The Knives are out for Kodak

by admin on June 24, 2009

The big business news today is that Warren Buffet says the US economy is still in a shambles with with no sign of recovery yet.

So on a hunch, I scooted over to Yahoo's business pages and checked the latest headlines on Kodak. The Financial Times is bringing out the hatchet and is looking for Perez's scalp. The money quote:

"Many once great companies grapple with technological obsolescence. But few destroy as much value in the process. Kodak began investing in digital photography in the mid-1990s after pioneering and then ignoring the technology to avoid cannibalising traditional film. In the past decade, however, it has ploughed 10 times as much into research and development as its current market value."

Note: Most of the article is by subscription only (hey, if somebody has access to FT content let me know if they get any nicer).

So is FT going overboard? Well, with the earnings report a little more than a month away, let's look at January 2011 futures numbers. The current stock price is $2.67. The ask price for a $2.50 call is $1.60. The ask price for a $2.50 is $1.35. Gees, I didn't think that was possible, you have a theoretical payout of $2.95 (of course if you look at the bid prices you get a payout of $2.30. And the real payout is $2.10 with a broker charging a dime for the two transactions)

So what you have then:

1. Payout at max asking price no commission: 110% (!!)
2. Payout at minimum (bid price) no commission: 86%
3. Payout at minimum with commission: 79%

Oh boy, I bet some future traders are working really hard right now on their spreadsheets. Even if you take into account that Kodak goes bankrupt this autumn (or this summer), you can still conceivably make money if you are a player. Let's say you have some strong nerves, cut a deal with the traders for a nickel vigorish both ways, and go for a split between bid and ask. That's gives you a call price of $1.42 and a put price of $1.20. So after the commission you realize $2.52 or payout of 94%.

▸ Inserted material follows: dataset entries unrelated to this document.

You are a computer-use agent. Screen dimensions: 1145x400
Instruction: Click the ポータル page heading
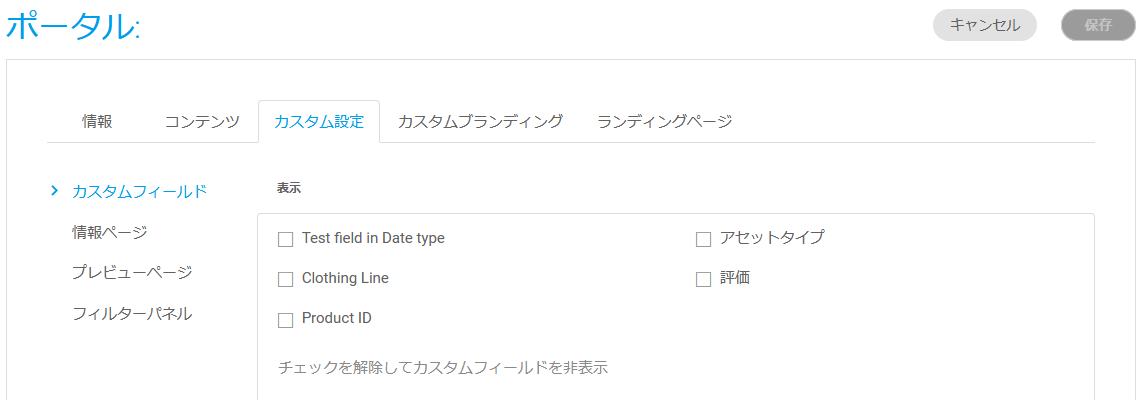click(x=73, y=27)
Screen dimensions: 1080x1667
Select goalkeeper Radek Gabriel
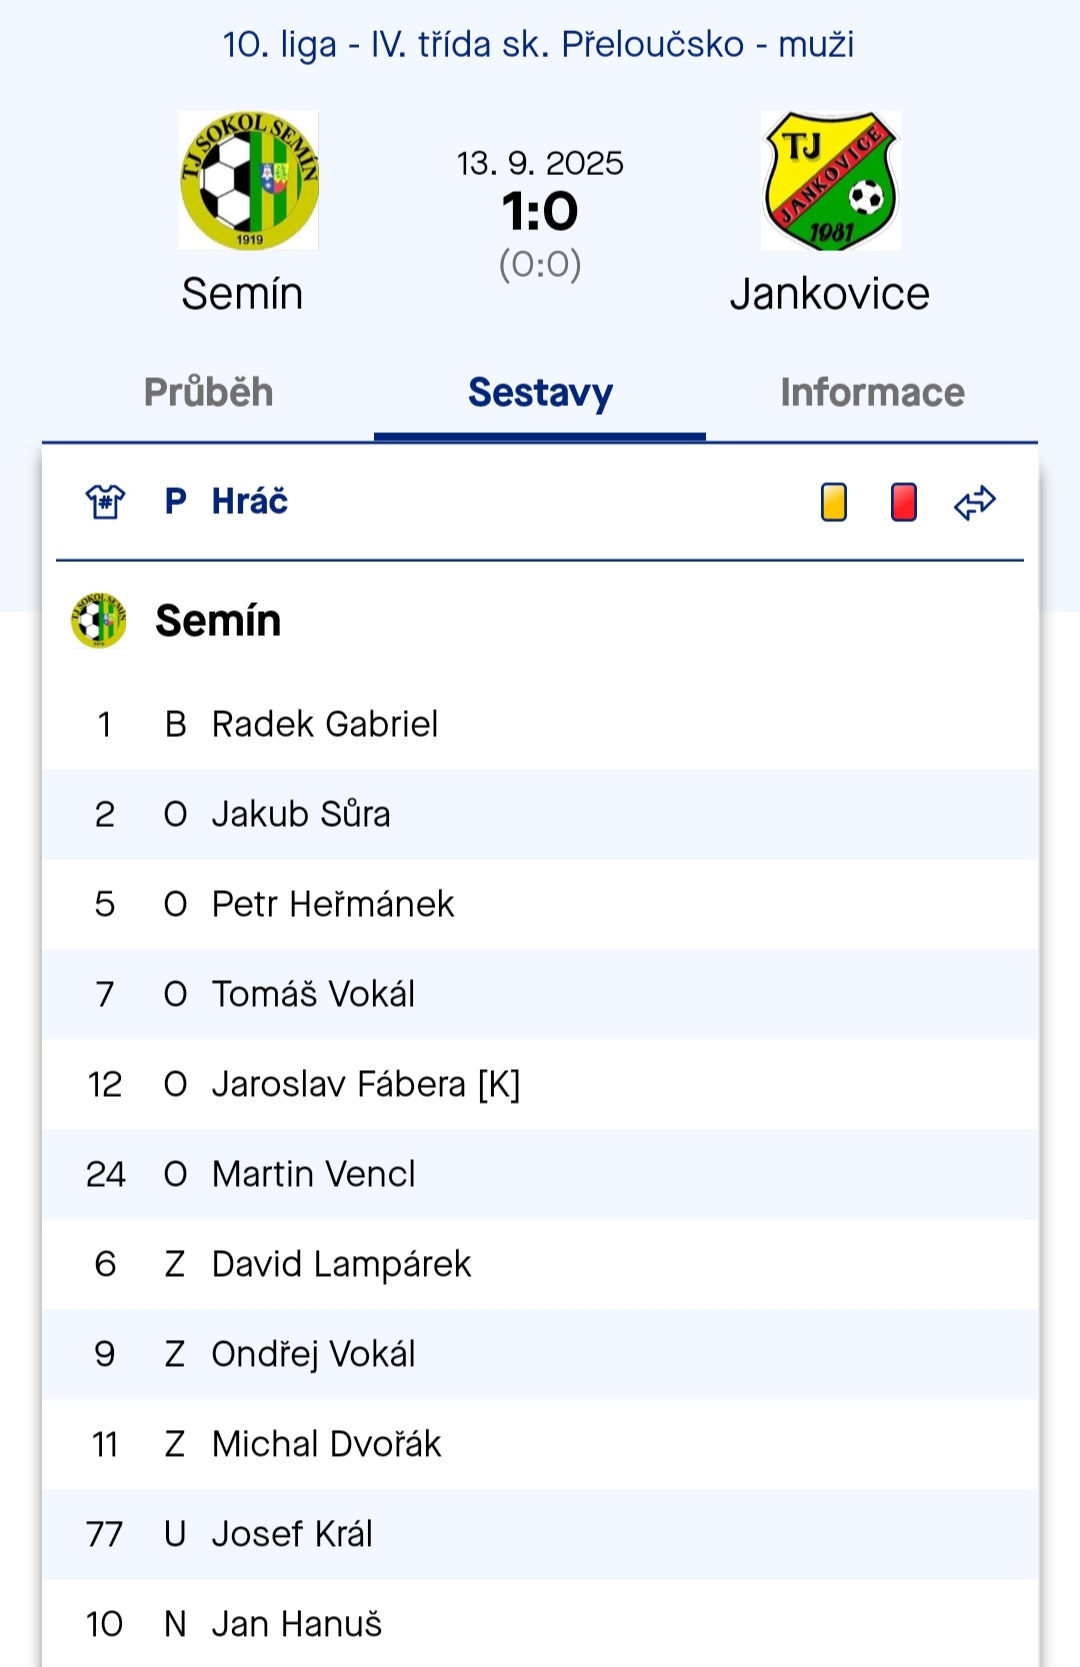[325, 724]
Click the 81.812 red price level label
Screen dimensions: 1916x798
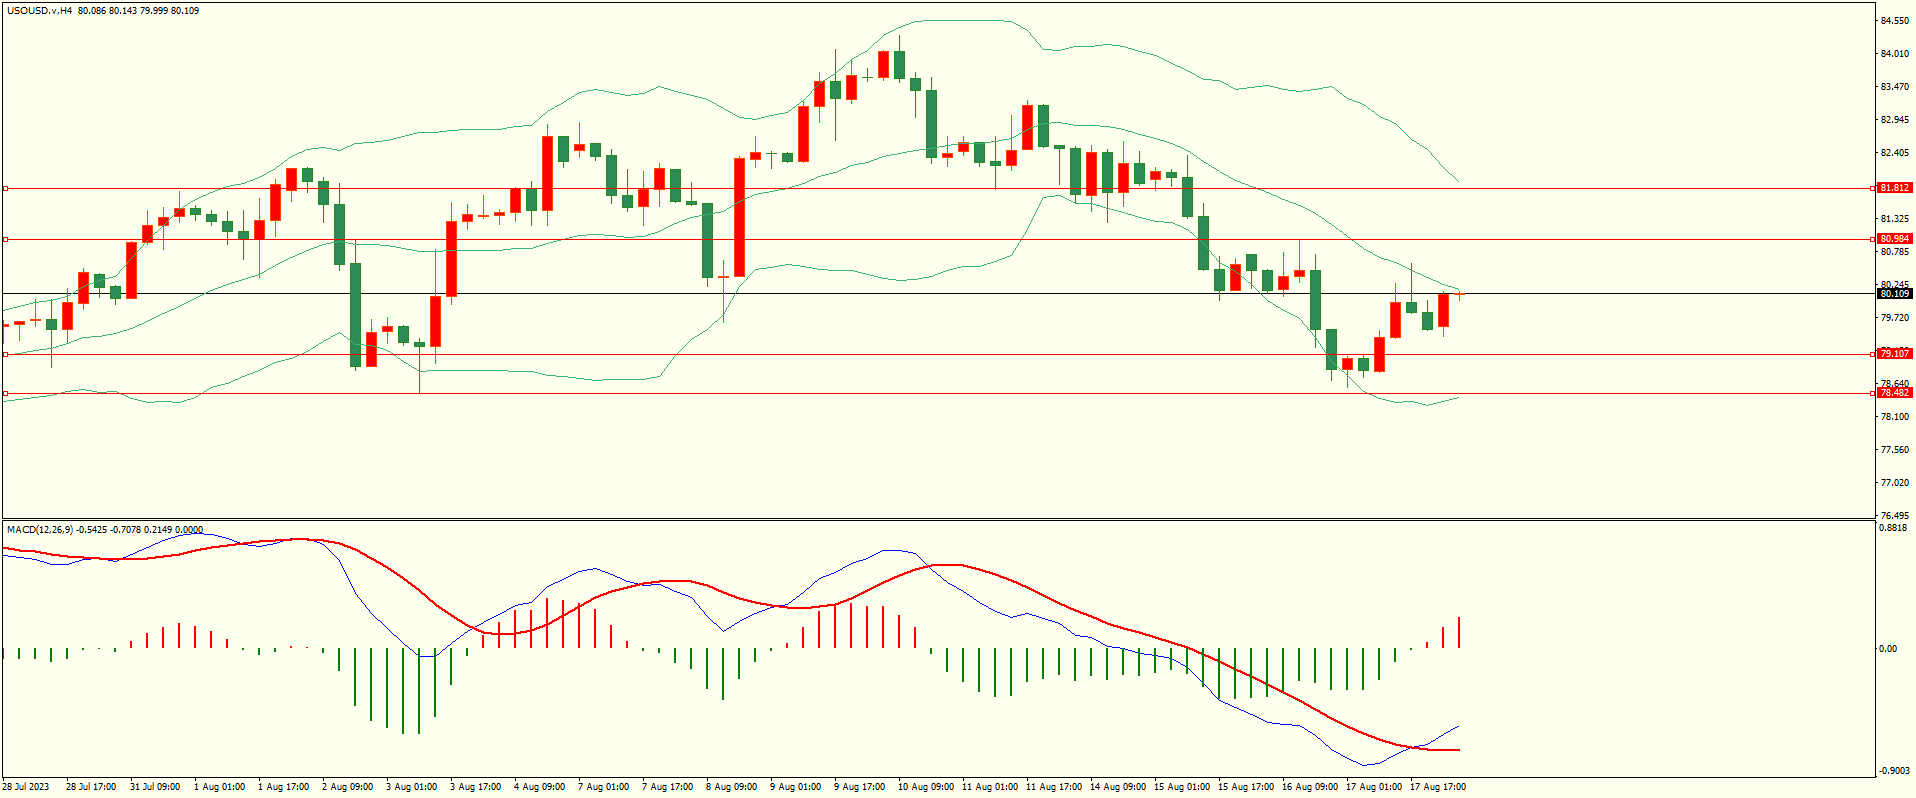[x=1894, y=188]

But methinks, time is short: A matter of months.

{ 1 comment }

Michael J June 27, 2009 at 5:41 am

Here you go…
It is a bad sign when a company gets more attention for dropping a 74-year-old product than for anything else it has done recently. Eastman Kodak’s decision to cease production of Kodachrome film is a mere blip financially speaking in the decade-long decline of traditional photography, but it is a snapshot of a company that has managed change badly.
EDITOR’S CHOICE
Mama they’re taking my Kodachrome away – Jun-22
Kodak develops further cost-cutting measures – Apr-30

Many once great companies grapple with technological obsolescence. But few destroy as much value in the process. Kodak began investing in digital photography in the mid-1990s after pioneering and then ignoring the technology to avoid cannibalising traditional film. In the past decade, however, it has ploughed 10 times as much into research and development as its current market value. To be sure, today’s chief executive Antonio Perez and predecessor Daniel Carp talked a good turnround game, luring in savvy value investors such as once-legendary Bill Miller of Legg Mason who saw an iconic company at bargain prices. It still holds almost 15 per cent of Kodak, which has seen its shares drop 97 per cent in 10 years amid ejection from the Dow Jones Industrial Average.

Last quarter’s digital sales fell almost as fast as traditional film, both about 30 per cent, forcing a dividend freeze and layoffs. Used to dominating its industry, Kodak’s remaining competitive advantages are its brand name and the dwindling free cash flow from film plus some snazzy technology. Its newer products such as cameras and printers face far nimbler competitors than in its heyday though. The cash flow from Kodak’s declining film business helped mask this weakness, but it now faces financial strains and must play to its strengths. If any company should understand the need to focus it should be Kodak.